» What this task involves
Your task is to transcribe each record exactly and to omit every image.
___ Records shown
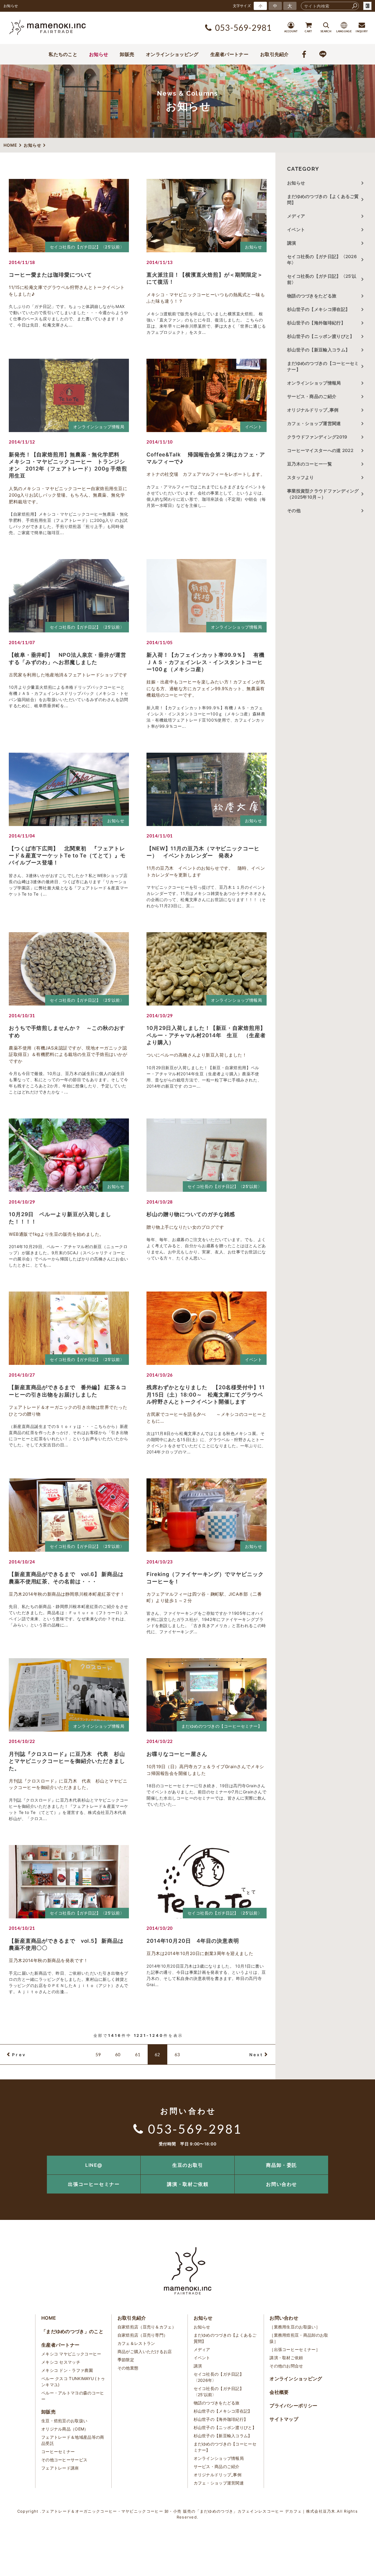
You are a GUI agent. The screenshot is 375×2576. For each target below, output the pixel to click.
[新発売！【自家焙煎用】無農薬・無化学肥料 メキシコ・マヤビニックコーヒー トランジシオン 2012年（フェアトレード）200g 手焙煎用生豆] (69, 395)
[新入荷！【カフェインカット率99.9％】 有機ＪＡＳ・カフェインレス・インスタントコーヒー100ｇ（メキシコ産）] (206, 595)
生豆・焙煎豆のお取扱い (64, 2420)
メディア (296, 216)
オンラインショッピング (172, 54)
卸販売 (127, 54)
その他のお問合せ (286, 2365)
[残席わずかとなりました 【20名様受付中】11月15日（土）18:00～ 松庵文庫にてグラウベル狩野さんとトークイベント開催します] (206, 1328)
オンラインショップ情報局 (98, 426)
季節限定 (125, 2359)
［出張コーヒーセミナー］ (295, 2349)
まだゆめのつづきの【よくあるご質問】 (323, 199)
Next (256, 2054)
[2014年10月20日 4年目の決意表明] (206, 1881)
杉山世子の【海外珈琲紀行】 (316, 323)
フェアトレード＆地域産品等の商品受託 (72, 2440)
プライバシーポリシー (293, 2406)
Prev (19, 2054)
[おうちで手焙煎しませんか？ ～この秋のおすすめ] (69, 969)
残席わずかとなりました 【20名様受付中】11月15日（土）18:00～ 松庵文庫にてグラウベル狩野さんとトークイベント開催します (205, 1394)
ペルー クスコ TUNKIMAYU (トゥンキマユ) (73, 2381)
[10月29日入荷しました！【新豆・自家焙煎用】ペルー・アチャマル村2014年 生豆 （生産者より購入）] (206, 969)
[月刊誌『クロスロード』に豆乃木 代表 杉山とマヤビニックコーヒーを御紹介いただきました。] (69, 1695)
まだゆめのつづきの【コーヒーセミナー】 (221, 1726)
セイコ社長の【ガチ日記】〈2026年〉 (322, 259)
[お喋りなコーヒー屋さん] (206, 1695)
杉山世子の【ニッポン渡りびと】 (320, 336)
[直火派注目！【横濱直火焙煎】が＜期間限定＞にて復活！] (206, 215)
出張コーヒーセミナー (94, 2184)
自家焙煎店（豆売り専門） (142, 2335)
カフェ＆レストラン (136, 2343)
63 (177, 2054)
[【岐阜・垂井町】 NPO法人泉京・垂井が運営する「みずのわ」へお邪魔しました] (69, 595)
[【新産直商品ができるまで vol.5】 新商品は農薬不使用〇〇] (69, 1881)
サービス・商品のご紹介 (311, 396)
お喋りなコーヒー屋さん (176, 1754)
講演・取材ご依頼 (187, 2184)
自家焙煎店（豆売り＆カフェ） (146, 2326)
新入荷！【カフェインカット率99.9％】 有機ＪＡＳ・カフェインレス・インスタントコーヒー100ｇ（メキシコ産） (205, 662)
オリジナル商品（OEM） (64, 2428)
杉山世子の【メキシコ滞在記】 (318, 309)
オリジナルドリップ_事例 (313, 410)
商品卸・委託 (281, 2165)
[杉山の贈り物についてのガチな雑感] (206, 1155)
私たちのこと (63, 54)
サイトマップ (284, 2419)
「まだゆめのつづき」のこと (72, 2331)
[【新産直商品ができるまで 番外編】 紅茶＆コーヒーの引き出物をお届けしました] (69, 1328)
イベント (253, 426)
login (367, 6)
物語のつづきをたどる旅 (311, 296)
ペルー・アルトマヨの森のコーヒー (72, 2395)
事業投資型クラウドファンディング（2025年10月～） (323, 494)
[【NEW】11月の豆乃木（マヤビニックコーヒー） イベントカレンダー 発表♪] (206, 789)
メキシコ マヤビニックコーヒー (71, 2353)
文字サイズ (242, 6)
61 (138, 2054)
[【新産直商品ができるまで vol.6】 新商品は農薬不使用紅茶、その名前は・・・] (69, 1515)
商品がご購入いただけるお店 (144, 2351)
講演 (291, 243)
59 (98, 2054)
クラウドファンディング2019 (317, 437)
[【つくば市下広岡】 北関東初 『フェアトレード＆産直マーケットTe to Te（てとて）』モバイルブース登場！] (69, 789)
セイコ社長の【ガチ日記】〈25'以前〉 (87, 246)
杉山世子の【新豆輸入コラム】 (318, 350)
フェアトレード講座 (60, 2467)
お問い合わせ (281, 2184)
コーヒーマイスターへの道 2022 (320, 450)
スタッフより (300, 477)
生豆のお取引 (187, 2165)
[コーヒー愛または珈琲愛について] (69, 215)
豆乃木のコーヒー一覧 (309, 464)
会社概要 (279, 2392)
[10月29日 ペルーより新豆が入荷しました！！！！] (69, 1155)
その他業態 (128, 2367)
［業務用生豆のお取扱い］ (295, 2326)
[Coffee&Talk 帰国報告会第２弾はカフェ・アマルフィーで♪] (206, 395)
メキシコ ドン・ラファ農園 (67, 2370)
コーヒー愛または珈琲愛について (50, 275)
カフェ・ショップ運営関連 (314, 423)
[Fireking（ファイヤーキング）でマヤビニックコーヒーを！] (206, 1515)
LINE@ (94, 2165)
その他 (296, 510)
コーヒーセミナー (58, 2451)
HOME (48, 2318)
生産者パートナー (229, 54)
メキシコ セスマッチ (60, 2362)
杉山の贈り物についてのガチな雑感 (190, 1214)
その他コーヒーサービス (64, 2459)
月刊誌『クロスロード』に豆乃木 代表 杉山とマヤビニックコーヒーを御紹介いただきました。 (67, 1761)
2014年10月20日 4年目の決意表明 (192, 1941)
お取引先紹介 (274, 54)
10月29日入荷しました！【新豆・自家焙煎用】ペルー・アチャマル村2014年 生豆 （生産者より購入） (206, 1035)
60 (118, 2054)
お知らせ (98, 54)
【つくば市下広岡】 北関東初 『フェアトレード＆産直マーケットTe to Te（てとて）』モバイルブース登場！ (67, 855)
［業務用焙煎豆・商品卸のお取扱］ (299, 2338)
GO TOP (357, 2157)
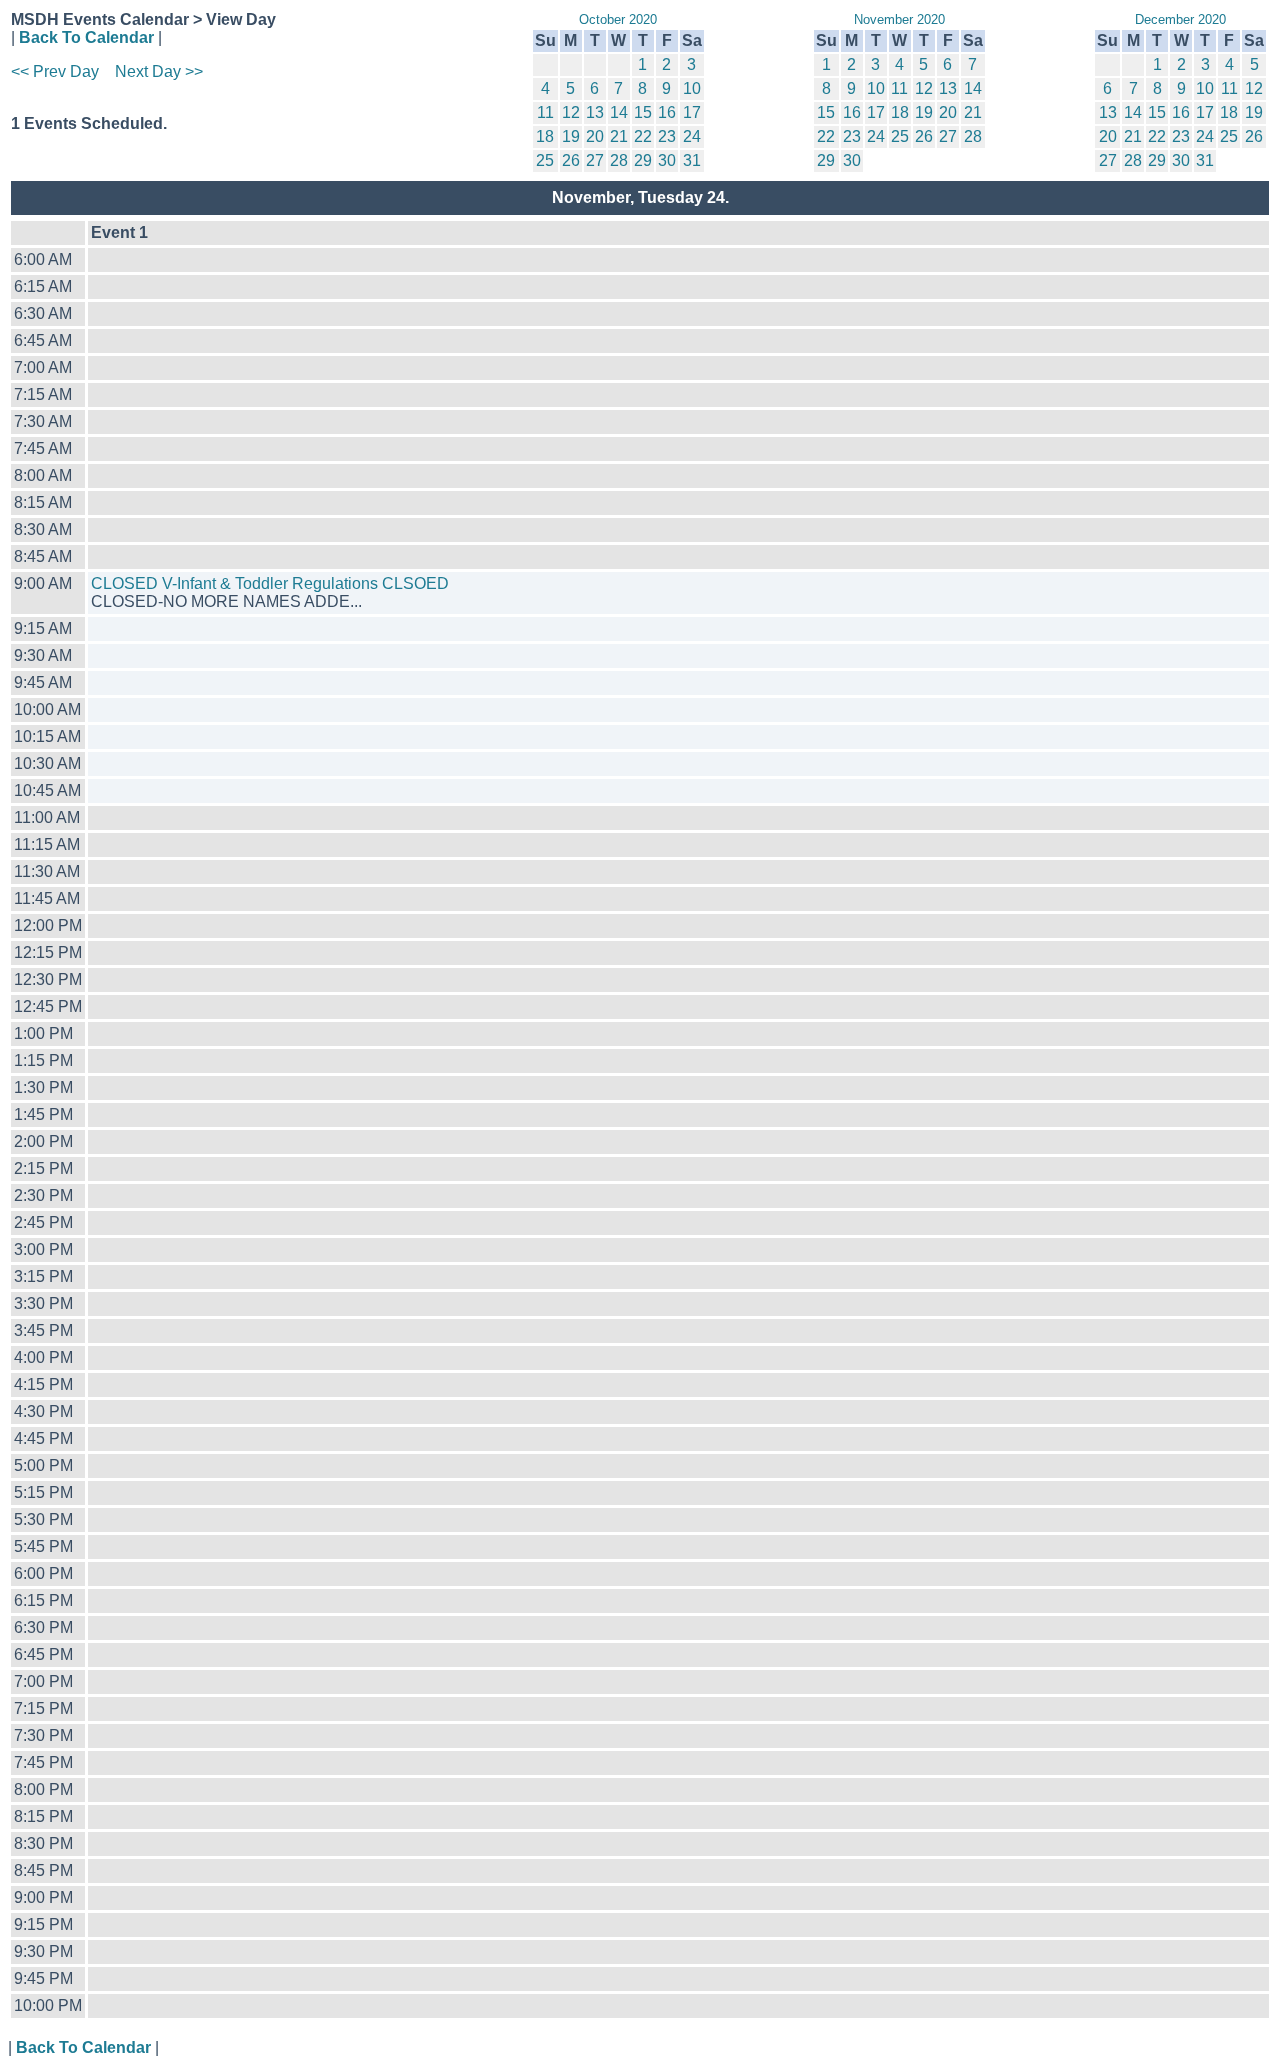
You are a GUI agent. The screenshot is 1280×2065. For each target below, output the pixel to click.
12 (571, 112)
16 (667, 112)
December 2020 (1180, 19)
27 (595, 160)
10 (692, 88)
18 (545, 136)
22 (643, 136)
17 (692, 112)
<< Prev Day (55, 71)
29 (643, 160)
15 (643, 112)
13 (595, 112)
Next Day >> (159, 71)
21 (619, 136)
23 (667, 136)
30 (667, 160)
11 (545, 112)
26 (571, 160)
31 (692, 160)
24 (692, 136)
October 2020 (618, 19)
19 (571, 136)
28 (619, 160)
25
______
» Response for this exercise
You are a GUI agent. The screenshot is 375×2576. For each target below, output the pixel to click.
[新発売！【自家焙煎用】無農薬・無化学肥料 メキシコ・マヤビニックコーヒー トランジシオン 2012年（フェアトレード）200g 手焙煎用生豆] (69, 395)
[新入荷！【カフェインカット率99.9％】 有機ＪＡＳ・カフェインレス・インスタントコーヒー100ｇ（メキシコ産）] (206, 595)
生豆・焙煎豆のお取扱い (64, 2420)
メディア (296, 216)
オンラインショッピング (172, 54)
卸販売 (127, 54)
その他のお問合せ (286, 2365)
[残席わずかとなりました 【20名様受付中】11月15日（土）18:00～ 松庵文庫にてグラウベル狩野さんとトークイベント開催します] (206, 1328)
オンラインショップ情報局 (98, 426)
季節限定 (125, 2359)
［出張コーヒーセミナー］ (295, 2349)
まだゆめのつづきの【よくあるご質問】 (323, 199)
Next (256, 2054)
[2014年10月20日 4年目の決意表明] (206, 1881)
杉山世子の【海外珈琲紀行】 (316, 323)
フェアトレード＆地域産品等の商品受託 (72, 2440)
プライバシーポリシー (293, 2406)
Prev (19, 2054)
[おうちで手焙煎しませんか？ ～この秋のおすすめ] (69, 969)
残席わずかとなりました 【20名様受付中】11月15日（土）18:00～ 松庵文庫にてグラウベル狩野さんとトークイベント開催します (205, 1394)
ペルー クスコ TUNKIMAYU (トゥンキマユ) (73, 2381)
[10月29日入荷しました！【新豆・自家焙煎用】ペルー・アチャマル村2014年 生豆 （生産者より購入）] (206, 969)
[月刊誌『クロスロード』に豆乃木 代表 杉山とマヤビニックコーヒーを御紹介いただきました。] (69, 1695)
まだゆめのつづきの【コーヒーセミナー】 (221, 1726)
セイコ社長の【ガチ日記】〈2026年〉 (322, 259)
[お喋りなコーヒー屋さん] (206, 1695)
杉山世子の【ニッポン渡りびと】 (320, 336)
[直火派注目！【横濱直火焙煎】が＜期間限定＞にて復活！] (206, 215)
出張コーヒーセミナー (94, 2184)
自家焙煎店（豆売り専門） (142, 2335)
カフェ＆レストラン (136, 2343)
63 (177, 2054)
[【岐阜・垂井町】 NPO法人泉京・垂井が運営する「みずのわ」へお邪魔しました] (69, 595)
[【新産直商品ができるまで vol.5】 新商品は農薬不使用〇〇] (69, 1881)
サービス・商品のご紹介 (311, 396)
お喋りなコーヒー屋さん (176, 1754)
講演・取材ご依頼 (187, 2184)
自家焙煎店（豆売り＆カフェ） (146, 2326)
新入荷！【カフェインカット率99.9％】 有機ＪＡＳ・カフェインレス・インスタントコーヒー100ｇ（メキシコ産） (205, 662)
オリジナル商品（OEM） (64, 2428)
杉山世子の【メキシコ滞在記】 (318, 309)
オリジナルドリップ_事例 (313, 410)
商品卸・委託 (281, 2165)
[杉山の贈り物についてのガチな雑感] (206, 1155)
私たちのこと (63, 54)
サイトマップ (284, 2419)
「まだゆめのつづき」のこと (72, 2331)
[【新産直商品ができるまで 番外編】 紅茶＆コーヒーの引き出物をお届けしました] (69, 1328)
イベント (253, 426)
login (367, 6)
物語のつづきをたどる旅 (311, 296)
ペルー・アルトマヨの森のコーヒー (72, 2395)
事業投資型クラウドファンディング（2025年10月～） (323, 494)
[【NEW】11月の豆乃木（マヤビニックコーヒー） イベントカレンダー 発表♪] (206, 789)
メキシコ マヤビニックコーヒー (71, 2353)
文字サイズ (242, 6)
61 (138, 2054)
[【新産直商品ができるまで vol.6】 新商品は農薬不使用紅茶、その名前は・・・] (69, 1515)
商品がご購入いただけるお店 (144, 2351)
講演 (291, 243)
59 (98, 2054)
クラウドファンディング2019 (317, 437)
[【つくば市下広岡】 北関東初 『フェアトレード＆産直マーケットTe to Te（てとて）』モバイルブース登場！] (69, 789)
セイコ社長の【ガチ日記】〈25'以前〉 (87, 246)
杉山世子の【新豆輸入コラム】 (318, 350)
フェアトレード講座 (60, 2467)
お問い合わせ (281, 2184)
コーヒーマイスターへの道 2022 (320, 450)
スタッフより (300, 477)
生豆のお取引 (187, 2165)
[コーヒー愛または珈琲愛について] (69, 215)
豆乃木のコーヒー一覧 (309, 464)
会社概要 (279, 2392)
[10月29日 ペルーより新豆が入荷しました！！！！] (69, 1155)
その他業態 (128, 2367)
［業務用生豆のお取扱い］ (295, 2326)
[Coffee&Talk 帰国報告会第２弾はカフェ・アマルフィーで♪] (206, 395)
メキシコ ドン・ラファ農園 (67, 2370)
コーヒー愛または珈琲愛について (50, 275)
カフェ・ショップ運営関連 (314, 423)
[Fireking（ファイヤーキング）でマヤビニックコーヒーを！] (206, 1515)
LINE@ (94, 2165)
その他 (296, 510)
コーヒーセミナー (58, 2451)
HOME (48, 2318)
生産者パートナー (229, 54)
メキシコ セスマッチ (60, 2362)
杉山の贈り物についてのガチな雑感 (190, 1214)
その他コーヒーサービス (64, 2459)
月刊誌『クロスロード』に豆乃木 代表 杉山とマヤビニックコーヒーを御紹介いただきました。 (67, 1761)
2014年10月20日 4年目の決意表明 (192, 1941)
お取引先紹介 (274, 54)
10月29日入荷しました！【新豆・自家焙煎用】ペルー・アチャマル村2014年 生豆 （生産者より購入） (206, 1035)
60 (118, 2054)
お知らせ (98, 54)
【つくば市下広岡】 北関東初 『フェアトレード＆産直マーケットTe to Te（てとて）』モバイルブース登場！ (67, 855)
［業務用焙煎豆・商品卸のお取扱］ (299, 2338)
GO TOP (357, 2157)
You are a GUI agent. The screenshot is 1280×2065. For each target below, output the pixel to click.
12 (571, 112)
16 (667, 112)
December 2020 (1180, 19)
27 (595, 160)
10 (692, 88)
18 (545, 136)
22 (643, 136)
17 (692, 112)
<< Prev Day (55, 71)
29 (643, 160)
15 (643, 112)
13 (595, 112)
Next Day >> (159, 71)
21 (619, 136)
23 (667, 136)
30 (667, 160)
11 (545, 112)
26 (571, 160)
31 (692, 160)
24 (692, 136)
October 2020 (618, 19)
19 (571, 136)
28 (619, 160)
25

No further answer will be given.